There is some parasitic draw from the DC-DC on the output side if it's not powered (I think mainly due to some capacitors and an LED). But it's only a few miliamps, so it's forgivable.
Same goes for the Juntek shunt connected to the output.
But I think it's negligible, and prefer it this way rather than take the risk of damaging the car's 12v system (as explained above).

The bus bar is for connecting all grounds (relay, input and output).

Here are some pics after mounting the components on this nice project box which I got with a matching bottom plate.
This is before wiring, because it will probably get a bit messy after that :rolleyes:
I am also waiting to receive some good tin-plated copper lugs, and a hydraulic crimper so the wiring phase will have to wait.

20211116_113923.jpg20211116_113935.jpg20211116_113955.jpg20211116_114206.jpg
 
The relay is a pretty massive 200A automotive relay, which is certainly overkill. I am using this one because a 40A one that I order from Aliexpress had pretty thin connectors, and when tested with only 14amps, it heated up alot.

How much current does the coil draw?
Is it rated for continuous or intermittent duty?

1637073972329.png
 
How much current does the coil draw?
Is it rated for continuous or intermittent duty?

View attachment 72434
It seams to draw ~300ma @ 12v.
I'm not sure about continuous load, the specs on Aliexpress are not so clear.

But it's more than enough for my use which will be around 20 amps
 
300 mA at 12V = 4W
4W x 24 hours = 100 Wh/day

PV panel producing 20W, 5 hours effective sun, 100 Wh/day.

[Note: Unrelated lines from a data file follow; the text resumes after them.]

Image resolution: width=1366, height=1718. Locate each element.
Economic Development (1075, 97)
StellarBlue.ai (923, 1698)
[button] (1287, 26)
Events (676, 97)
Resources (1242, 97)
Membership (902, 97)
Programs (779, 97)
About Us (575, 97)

Is this only enabled while driving?
While driving, assume random orientation of panel.
20W output (when oriented ideally) is considerably above 4W loss but with panel swept through 360 degrees orientation and shaded at times, average output may drop as low as 4W, resulting in zero gain. (so only when parked with suitable orientation and relay off would power be gained.)

"Continuous" - I wasn't referring to contact current rating, rather coil rating. Can it be powered continuously, or will it burn up?
Some relays are for intermittent use, like for a starter or winch. Others are enabled the entire time vehicle is operated. A high current relay might have higher current draw, stronger electromagnet.
Compare its current draw to a typical 10A or 30A automotive relay.
 
300 mA at 12V = 4W
4W x 24 hours = 100 Wh/day

PV panel producing 20W, 5 hours effective sun, 100 Wh/day.

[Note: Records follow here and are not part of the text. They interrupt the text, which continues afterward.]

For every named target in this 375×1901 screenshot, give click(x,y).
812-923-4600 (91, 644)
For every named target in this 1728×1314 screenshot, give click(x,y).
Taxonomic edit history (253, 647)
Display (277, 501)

Is this only enabled while driving?
While driving, assume random orientation of panel.
20W output (when oriented ideally) is considerably above 4W loss but with panel swept through 360 degrees orientation and shaded at times, average output may drop as low as 4W, resulting in zero gain. (so only when parked with suitable orientation and relay off would power be gained.)

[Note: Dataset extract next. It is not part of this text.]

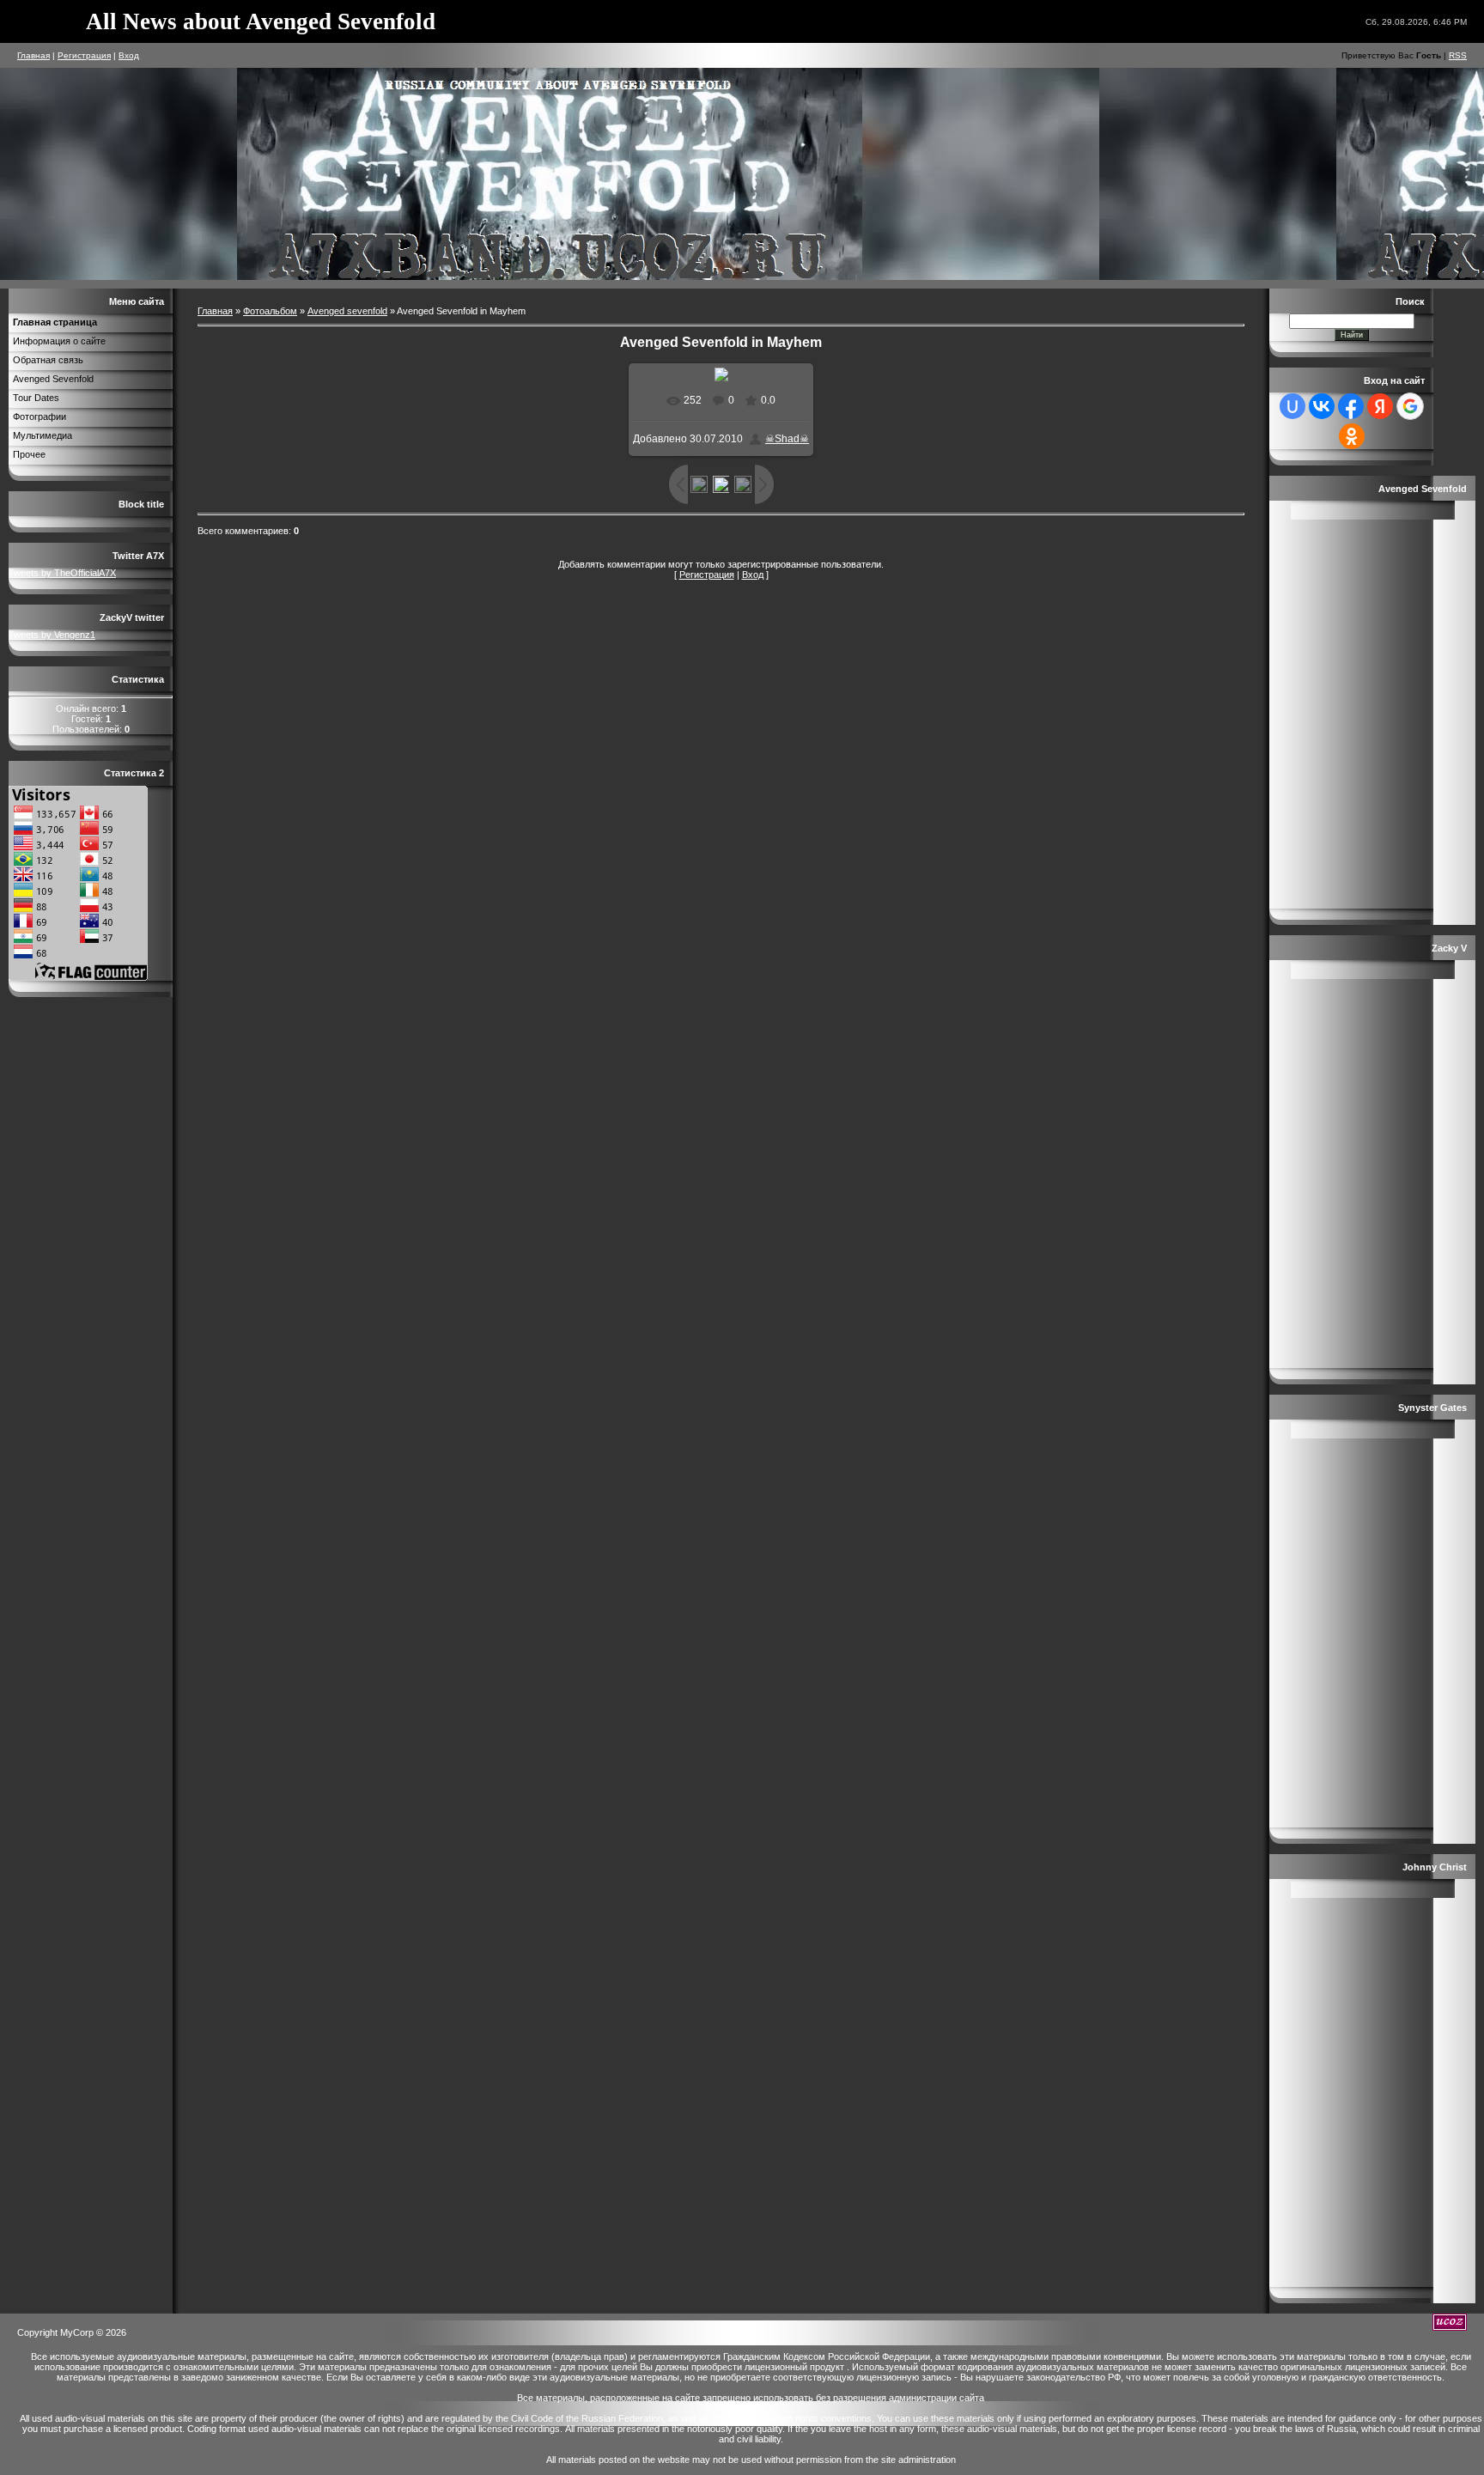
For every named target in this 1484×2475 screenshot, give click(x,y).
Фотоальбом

"Continuous" - I wasn't referring to contact current rating, rather coil rating. Can it be powered continuously, or will it burn up?
Some relays are for intermittent use, like for a starter or winch. Others are enabled the entire time vehicle is operated. A high current relay might have higher current draw, stronger electromagnet.
Compare its current draw to a typical 10A or 30A automotive relay.
It's supposed to be on only while driving, so the current draw doesn't bother me that much, but yes it's a bit high.

You have a very good question about the relay type! I didn't know that there is a difference. From the description it seems you may be correct: this is a starter relay ?

SmartSelect_20211116-192844_Chrome.jpg

Are you saying that if this will be on for a prolonged time (during driving), it will burn the coil?

If so, I have wasted money (again...?)
Darn it, I thought a relay is just a relay. It's a shame they don't emphasize this issue on the product description.

As mentioned, the first automotive relay was pretty crappy. It heated up alot during my short test. But it was a 40amp relay, pretty standard automotive type (probably not the starter type).

Thanks for pointing this out. Do you have any recommendations for my use?
I need a good 12v relay that can handle 20-30 amps continuously. Preferably with a matching socket and wires for easy installation.